Note that you may get a better score with a different parameter setting. See the Pharaoh manual for more details.
The phrase translation table is very big (1.3 GB), which may pose problems for running the decoder on a machine with little RAM. However, for a given test corpus, only a fraction of that table is needed.

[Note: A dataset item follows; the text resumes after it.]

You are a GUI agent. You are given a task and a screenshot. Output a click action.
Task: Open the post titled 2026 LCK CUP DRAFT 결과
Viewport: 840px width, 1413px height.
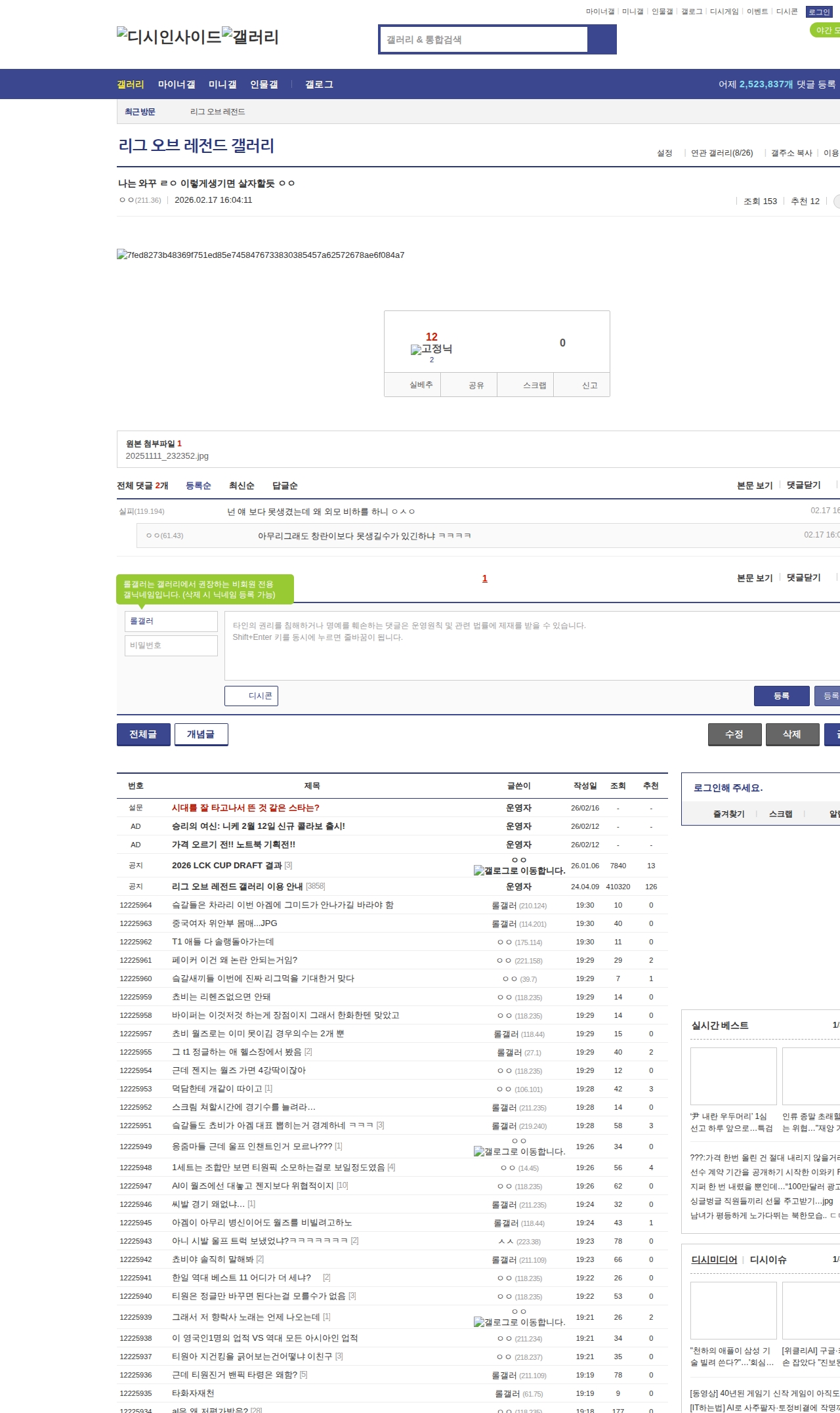coord(226,866)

The script run-filtered-pharaoh.perl filters the phrase table for needed entries and runs the decoder on a filtered translation table (104 MB).
Its syntax is:
run-filtered-pharaoh.perl FILTER-DIR DECODE CONFIG TESTSET DECODER-PARAMETERS
For instance:
run-filtered-pharaoh.perl filtered.fr pharaoh pharaoh.fr.ini test2000.fr.lowercase "-monotone" > test2000.fr.out.monotone
You are now set to download the parallel corpora and build your own phrase translation table.